Pani redaktor wskazała na upadek wiary, a „mądry” filozof-teolog znowu zaczął bredzić o Kościele Pana Jezusa czyli Królestwie Bożym, które jest w nas:
<<Jako instytucja ekspansywna, dążąca do podporządkowania świata Bożemu Królestwu, czyli sobie /../ Ludzie, których celem jest zwiększanie wpływów /../ poddawana religijnej formacji od dziecka /../ uzależniającym jadem poczucia winy.
W wierze katolickiej istnieje wolna wola...można dokonać apostazji, co uczynił bredzący i głupi duchowo. Nie widzi, że to o czym mówi dotyczy Islamu…
<< Czuwajcie i módlcie się - mówi Pismo. Taki jest los sprzedawców>>.
Dalej uderza w serca wyznawców Pana Jezusa! Nie wie, że nasze modlitwy i czuwanie dotyczy Szatana. Podobnie jest w bolszewizmie, ale tam czuwanie dotyczy donoszenia do zwolenników Marksa i Engelsa i ich wyznawców ze wzorem: Stalinem przedstawianym na obrazkach w białej marynarce i z fajeczką.
<<Kościół w Polsce jest zepsuty i rozpuszczony. Jest ponadpaństwowy. A politycy zależni w swych decyzjach są od opinii biskupów. /../ I w związku z tym każdy, kto chce zostać wójtem czy prezydentem, musi najpierw pójść do proboszcza. Bo on ma największą ambonę i największą publiczność. A to oznacza, że właściwie proboszcz wybiera kandydata, a nie ludzie >>.
Brat Tadek, gdy głosił te „prawdy” od swojego szefa (Belzebuba) pewnie był trzeźwy.
<<Nauczanie o miłosierdziu, o dobroci to elementy kościelnego marketingu, aktywności wizerunkowej. /../ To efekt zabiegów propagandowych, a nie stan faktyczny. Celem jest ewangelizacja, czyli poszerzanie wpływów, narracja o miłości bliźniego jest środkiem do celu>>.
To kazanie opętanego intelektualnie, który na spotkaniu wolnomyślicieli (od wolnego myślenia) wywołałoby oklaski, a nawet ukłony pełen czci. Na forum wywołano dyskusję wrogów...
member, który dopiero na końcu przedstawi się jako zatwardziały ateista...

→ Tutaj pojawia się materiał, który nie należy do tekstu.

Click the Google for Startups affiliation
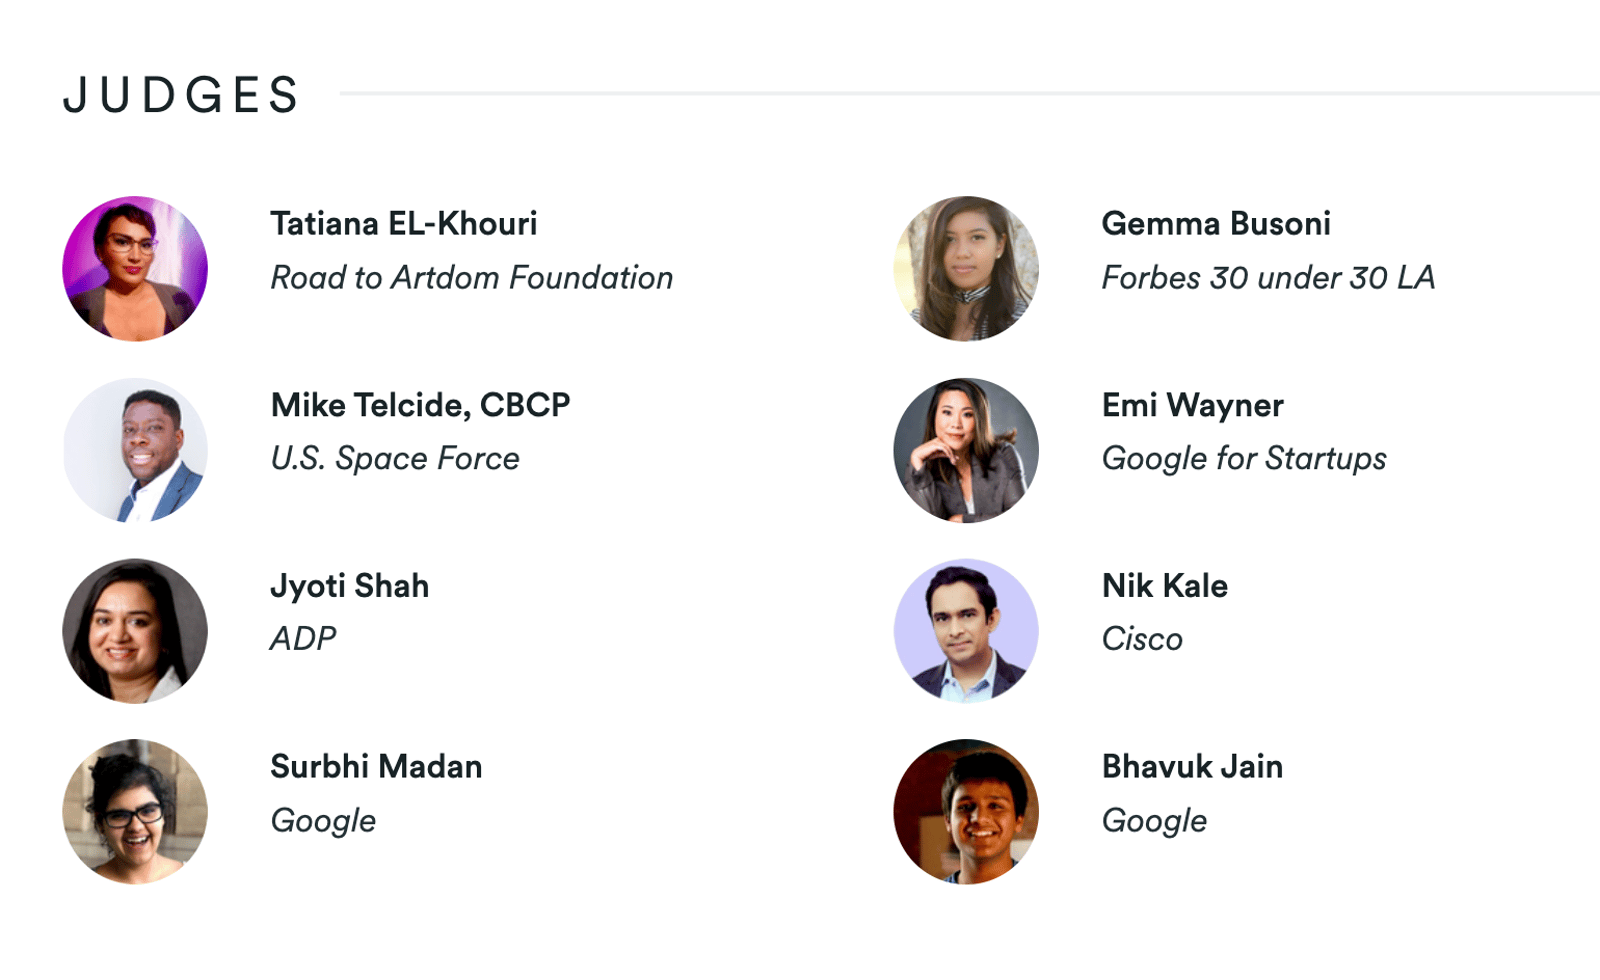This screenshot has height=980, width=1600. point(1244,459)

<<Kościół katolicki jest /../ jedną z największych na świecie sekt wyspecjalizowanych w doskonałym praniu mózgów owieczkom swoim>>.
Moja miłość do Pana Jezusa z pragnieniem codziennego przyjmowania Eucharystii wynika z prania mojego mózgu. Kto pierze mózg memberowi? On nie wie, że pisze pod dyktando Belzebuba!

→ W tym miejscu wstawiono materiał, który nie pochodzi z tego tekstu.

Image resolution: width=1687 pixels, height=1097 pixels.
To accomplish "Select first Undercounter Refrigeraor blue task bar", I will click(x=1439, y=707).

<<To kościół katolicki z kobiety czynił przez wieki całe istotę gorszą, niższą i nieczystą. /../ To kościół katolicki z erotyzmu jego całego piękna uczynił mroczny i czarny grzech. >>.

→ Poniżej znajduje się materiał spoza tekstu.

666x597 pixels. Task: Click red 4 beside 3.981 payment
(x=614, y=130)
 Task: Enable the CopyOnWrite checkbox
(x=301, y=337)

Ten tępak duchowy nie widzi, że tak właśnie jest w Islamie! Tam piękno erotyzmu zostało sprowadzone do prokreacji, a właściwie do produkcji ludzi ("kobieta jest glebą uprawną")...właśnie ciężarna pchała wózek z niemowlakiem!
<<To on ledwo narodzone i niczego nieświadome dzieci przywłaszcza sobie rytuałem zwanym chrztem.>>
Co obchodzi tego kołtuna wychowywanie moich dzieci...
<<To on przez wieki całe tworzył dogmaty, prawa jakieś wynaturzone wmawiając maluczkim boskie w tym sprawstwo. To kościół z boga uczynił pamiętliwego, złośliwego kata karzącego na lewo i prawo za wszystko i wszędzie i strącającego do wymyślonego przez kościół piekła bez opamiętania wszystkich, którzy mu pod rękę wpadną>>.
To dalszy ciąg rzygowin Bestii…
<<To kościół wymyślił celibat. Jeden z najbardziej chorych i wynaturzonych pomysłów, jaki sobie można tylko wyobrazić>>.
Nie wie, że nie można służyć Bogu i żonie!
<<Posunął się nawet do super bzdury wymyślając niepokalane poczęcie i pozbawiając matkę Chrystusa - czołowej przecież postaci kościoła - wszystkich pięknych cech erotycznej kobiecości, macierzyństwa, miłości nie tylko zmysłowo - cielesnej, ale i duchowej>>.
Gość myli Niepokalane Poczęcie czyli Narodzenie Matki Bożej bez grzechu pierworodnego z poczęciem Pana Jezusa z Ducha Świętego. To samo głosiła matka Joanna od demonów (prof. Senyszyn).
<<Tak sobie myślę czasami ja ateista zatwardziały, że bóg to musi być jednak istotą niezwykle dobrą, mądrą i tolerancyjną albo go po prostu nie ma /../ Czuję się osaczony religią, kościołem wyznawcami jedynie słusznej religii>>.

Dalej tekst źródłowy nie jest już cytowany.